[DATA EXTRACT Boundary: Start]
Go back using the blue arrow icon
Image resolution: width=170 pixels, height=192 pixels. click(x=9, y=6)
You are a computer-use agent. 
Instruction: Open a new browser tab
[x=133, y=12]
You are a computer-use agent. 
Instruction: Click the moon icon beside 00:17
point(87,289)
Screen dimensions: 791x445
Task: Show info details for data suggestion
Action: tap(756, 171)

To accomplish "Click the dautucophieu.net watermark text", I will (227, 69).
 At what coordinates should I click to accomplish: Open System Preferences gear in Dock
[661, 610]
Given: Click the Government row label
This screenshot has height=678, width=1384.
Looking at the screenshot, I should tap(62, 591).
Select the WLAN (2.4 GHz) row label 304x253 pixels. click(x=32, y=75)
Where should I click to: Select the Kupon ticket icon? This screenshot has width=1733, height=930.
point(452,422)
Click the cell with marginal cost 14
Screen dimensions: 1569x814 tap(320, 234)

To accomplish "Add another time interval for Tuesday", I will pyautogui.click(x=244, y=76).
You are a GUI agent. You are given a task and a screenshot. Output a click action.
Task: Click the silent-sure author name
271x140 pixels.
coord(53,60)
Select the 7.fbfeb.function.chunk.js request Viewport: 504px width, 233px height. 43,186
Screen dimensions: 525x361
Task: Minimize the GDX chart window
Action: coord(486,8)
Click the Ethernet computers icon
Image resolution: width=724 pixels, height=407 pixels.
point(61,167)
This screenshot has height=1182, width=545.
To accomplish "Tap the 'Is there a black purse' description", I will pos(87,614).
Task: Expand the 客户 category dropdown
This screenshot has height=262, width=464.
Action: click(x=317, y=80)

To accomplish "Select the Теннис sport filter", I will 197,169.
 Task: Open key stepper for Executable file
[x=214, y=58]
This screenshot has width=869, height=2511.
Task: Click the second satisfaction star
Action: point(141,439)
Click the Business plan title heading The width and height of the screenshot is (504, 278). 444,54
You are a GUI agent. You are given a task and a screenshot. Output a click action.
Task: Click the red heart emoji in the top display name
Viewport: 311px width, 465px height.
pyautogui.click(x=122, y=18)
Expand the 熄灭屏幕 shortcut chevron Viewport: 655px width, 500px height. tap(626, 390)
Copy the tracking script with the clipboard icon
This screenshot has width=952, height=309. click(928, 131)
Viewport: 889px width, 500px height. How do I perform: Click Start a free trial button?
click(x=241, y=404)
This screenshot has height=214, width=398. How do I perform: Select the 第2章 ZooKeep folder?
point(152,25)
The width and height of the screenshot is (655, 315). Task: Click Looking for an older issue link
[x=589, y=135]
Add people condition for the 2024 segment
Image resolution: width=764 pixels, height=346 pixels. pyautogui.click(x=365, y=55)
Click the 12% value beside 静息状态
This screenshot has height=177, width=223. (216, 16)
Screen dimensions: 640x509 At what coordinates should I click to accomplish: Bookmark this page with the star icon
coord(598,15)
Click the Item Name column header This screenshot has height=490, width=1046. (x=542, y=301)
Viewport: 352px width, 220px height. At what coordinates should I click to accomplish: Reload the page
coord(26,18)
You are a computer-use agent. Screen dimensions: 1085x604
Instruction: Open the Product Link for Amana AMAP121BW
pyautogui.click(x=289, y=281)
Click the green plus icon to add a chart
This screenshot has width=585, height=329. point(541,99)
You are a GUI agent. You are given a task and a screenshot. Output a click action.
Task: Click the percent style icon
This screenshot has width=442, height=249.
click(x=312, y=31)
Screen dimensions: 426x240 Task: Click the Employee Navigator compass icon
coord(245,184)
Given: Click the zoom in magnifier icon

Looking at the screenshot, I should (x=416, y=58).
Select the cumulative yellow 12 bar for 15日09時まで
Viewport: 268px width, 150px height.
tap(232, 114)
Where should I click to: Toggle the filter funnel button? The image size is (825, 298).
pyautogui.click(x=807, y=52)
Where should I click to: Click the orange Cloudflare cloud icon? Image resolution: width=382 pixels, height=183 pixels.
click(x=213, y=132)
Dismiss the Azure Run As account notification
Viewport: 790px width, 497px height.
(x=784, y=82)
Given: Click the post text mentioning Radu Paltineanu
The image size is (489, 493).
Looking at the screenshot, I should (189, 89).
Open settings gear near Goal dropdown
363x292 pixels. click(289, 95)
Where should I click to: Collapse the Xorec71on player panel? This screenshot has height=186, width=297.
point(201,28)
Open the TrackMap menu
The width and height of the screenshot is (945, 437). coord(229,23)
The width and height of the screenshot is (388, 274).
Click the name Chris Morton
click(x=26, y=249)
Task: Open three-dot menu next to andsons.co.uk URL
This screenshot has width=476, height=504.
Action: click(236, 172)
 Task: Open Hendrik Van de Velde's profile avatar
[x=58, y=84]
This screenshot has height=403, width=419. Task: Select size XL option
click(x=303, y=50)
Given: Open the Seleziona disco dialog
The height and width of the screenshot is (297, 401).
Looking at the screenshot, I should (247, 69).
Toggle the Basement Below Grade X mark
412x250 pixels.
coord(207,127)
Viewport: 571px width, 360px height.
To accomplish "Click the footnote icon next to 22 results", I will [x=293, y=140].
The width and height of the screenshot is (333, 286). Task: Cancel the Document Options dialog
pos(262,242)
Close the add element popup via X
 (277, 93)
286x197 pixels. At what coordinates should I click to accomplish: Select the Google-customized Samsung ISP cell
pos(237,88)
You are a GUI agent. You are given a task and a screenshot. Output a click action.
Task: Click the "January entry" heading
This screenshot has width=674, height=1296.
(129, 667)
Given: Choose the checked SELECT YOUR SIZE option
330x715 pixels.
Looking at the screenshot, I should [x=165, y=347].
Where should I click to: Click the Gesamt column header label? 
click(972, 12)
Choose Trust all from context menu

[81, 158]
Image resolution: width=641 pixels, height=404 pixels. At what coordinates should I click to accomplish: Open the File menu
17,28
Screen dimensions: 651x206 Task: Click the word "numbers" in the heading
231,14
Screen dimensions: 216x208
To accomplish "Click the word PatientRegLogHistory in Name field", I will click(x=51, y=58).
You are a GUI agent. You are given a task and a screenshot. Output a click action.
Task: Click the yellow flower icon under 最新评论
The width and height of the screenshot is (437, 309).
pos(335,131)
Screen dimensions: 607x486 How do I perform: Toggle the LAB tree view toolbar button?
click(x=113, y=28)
[DATA EXTRACT Boundary: End]
◆ WHAT YOU NEED TO DO: Write out every entry again so that each line matches the original exactly.

◆ EXERCISE OUTPUT:
Go back using the blue arrow icon
Image resolution: width=170 pixels, height=192 pixels. click(x=9, y=6)
You are a computer-use agent. 
Instruction: Open a new browser tab
[x=133, y=12]
You are a computer-use agent. 
Instruction: Click the moon icon beside 00:17
point(87,289)
Screen dimensions: 791x445
Task: Show info details for data suggestion
Action: tap(756, 171)

To accomplish "Click the dautucophieu.net watermark text", I will (227, 69).
 At what coordinates should I click to accomplish: Open System Preferences gear in Dock
[661, 610]
Given: Click the Government row label
This screenshot has height=678, width=1384.
Looking at the screenshot, I should tap(62, 591).
Select the WLAN (2.4 GHz) row label 304x253 pixels. click(x=32, y=75)
Where should I click to: Select the Kupon ticket icon? This screenshot has width=1733, height=930.
point(452,422)
Click the cell with marginal cost 14
Screen dimensions: 1569x814 tap(320, 234)

To accomplish "Add another time interval for Tuesday", I will pyautogui.click(x=244, y=76).
You are a GUI agent. You are given a task and a screenshot. Output a click action.
Task: Click the silent-sure author name
271x140 pixels.
coord(53,60)
Select the 7.fbfeb.function.chunk.js request Viewport: 504px width, 233px height. 43,186
Screen dimensions: 525x361
Task: Minimize the GDX chart window
Action: coord(486,8)
Click the Ethernet computers icon
Image resolution: width=724 pixels, height=407 pixels.
point(61,167)
This screenshot has height=1182, width=545.
To accomplish "Tap the 'Is there a black purse' description", I will pos(87,614).
Task: Expand the 客户 category dropdown
This screenshot has height=262, width=464.
Action: click(x=317, y=80)

To accomplish "Select the Теннис sport filter", I will 197,169.
 Task: Open key stepper for Executable file
[x=214, y=58]
This screenshot has width=869, height=2511.
Task: Click the second satisfaction star
Action: point(141,439)
Click the Business plan title heading The width and height of the screenshot is (504, 278). 444,54
You are a GUI agent. You are given a task and a screenshot. Output a click action.
Task: Click the red heart emoji in the top display name
Viewport: 311px width, 465px height.
pyautogui.click(x=122, y=18)
Expand the 熄灭屏幕 shortcut chevron Viewport: 655px width, 500px height. tap(626, 390)
Copy the tracking script with the clipboard icon
This screenshot has width=952, height=309. click(928, 131)
Viewport: 889px width, 500px height. How do I perform: Click Start a free trial button?
click(x=241, y=404)
This screenshot has height=214, width=398. How do I perform: Select the 第2章 ZooKeep folder?
point(152,25)
The width and height of the screenshot is (655, 315). Task: Click Looking for an older issue link
[x=589, y=135]
Add people condition for the 2024 segment
Image resolution: width=764 pixels, height=346 pixels. pyautogui.click(x=365, y=55)
Click the 12% value beside 静息状态
This screenshot has height=177, width=223. (216, 16)
Screen dimensions: 640x509 At what coordinates should I click to accomplish: Bookmark this page with the star icon
coord(598,15)
Click the Item Name column header This screenshot has height=490, width=1046. (x=542, y=301)
Viewport: 352px width, 220px height. At what coordinates should I click to accomplish: Reload the page
coord(26,18)
You are a computer-use agent. Screen dimensions: 1085x604
Instruction: Open the Product Link for Amana AMAP121BW
pyautogui.click(x=289, y=281)
Click the green plus icon to add a chart
This screenshot has width=585, height=329. point(541,99)
You are a GUI agent. You are given a task and a screenshot. Output a click action.
Task: Click the percent style icon
This screenshot has width=442, height=249.
click(x=312, y=31)
Screen dimensions: 426x240 Task: Click the Employee Navigator compass icon
coord(245,184)
Given: Click the zoom in magnifier icon

Looking at the screenshot, I should (x=416, y=58).
Select the cumulative yellow 12 bar for 15日09時まで
Viewport: 268px width, 150px height.
tap(232, 114)
Where should I click to: Toggle the filter funnel button? The image size is (825, 298).
pyautogui.click(x=807, y=52)
Where should I click to: Click the orange Cloudflare cloud icon? Image resolution: width=382 pixels, height=183 pixels.
click(x=213, y=132)
Dismiss the Azure Run As account notification
Viewport: 790px width, 497px height.
(x=784, y=82)
Given: Click the post text mentioning Radu Paltineanu
The image size is (489, 493).
Looking at the screenshot, I should (189, 89).
Open settings gear near Goal dropdown
363x292 pixels. click(289, 95)
Where should I click to: Collapse the Xorec71on player panel? This screenshot has height=186, width=297.
point(201,28)
Open the TrackMap menu
The width and height of the screenshot is (945, 437). coord(229,23)
The width and height of the screenshot is (388, 274).
Click the name Chris Morton
click(x=26, y=249)
Task: Open three-dot menu next to andsons.co.uk URL
This screenshot has width=476, height=504.
Action: click(236, 172)
 Task: Open Hendrik Van de Velde's profile avatar
[x=58, y=84]
This screenshot has height=403, width=419. Task: Select size XL option
click(x=303, y=50)
Given: Open the Seleziona disco dialog
The height and width of the screenshot is (297, 401).
Looking at the screenshot, I should (247, 69).
Toggle the Basement Below Grade X mark
412x250 pixels.
coord(207,127)
Viewport: 571px width, 360px height.
To accomplish "Click the footnote icon next to 22 results", I will [x=293, y=140].
The width and height of the screenshot is (333, 286). Task: Cancel the Document Options dialog
pos(262,242)
Close the add element popup via X
 (277, 93)
286x197 pixels. At what coordinates should I click to accomplish: Select the Google-customized Samsung ISP cell
pos(237,88)
You are a GUI agent. You are given a task and a screenshot. Output a click action.
Task: Click the "January entry" heading
This screenshot has width=674, height=1296.
(129, 667)
Given: Choose the checked SELECT YOUR SIZE option
330x715 pixels.
Looking at the screenshot, I should [x=165, y=347].
Where should I click to: Click the Gesamt column header label? 
click(972, 12)
Choose Trust all from context menu

[81, 158]
Image resolution: width=641 pixels, height=404 pixels. At what coordinates should I click to accomplish: Open the File menu
17,28
Screen dimensions: 651x206 Task: Click the word "numbers" in the heading
231,14
Screen dimensions: 216x208
To accomplish "Click the word PatientRegLogHistory in Name field", I will click(x=51, y=58).
You are a GUI agent. You are given a task and a screenshot. Output a click action.
Task: Click the yellow flower icon under 最新评论
The width and height of the screenshot is (437, 309).
pos(335,131)
Screen dimensions: 607x486 How do I perform: Toggle the LAB tree view toolbar button?
click(x=113, y=28)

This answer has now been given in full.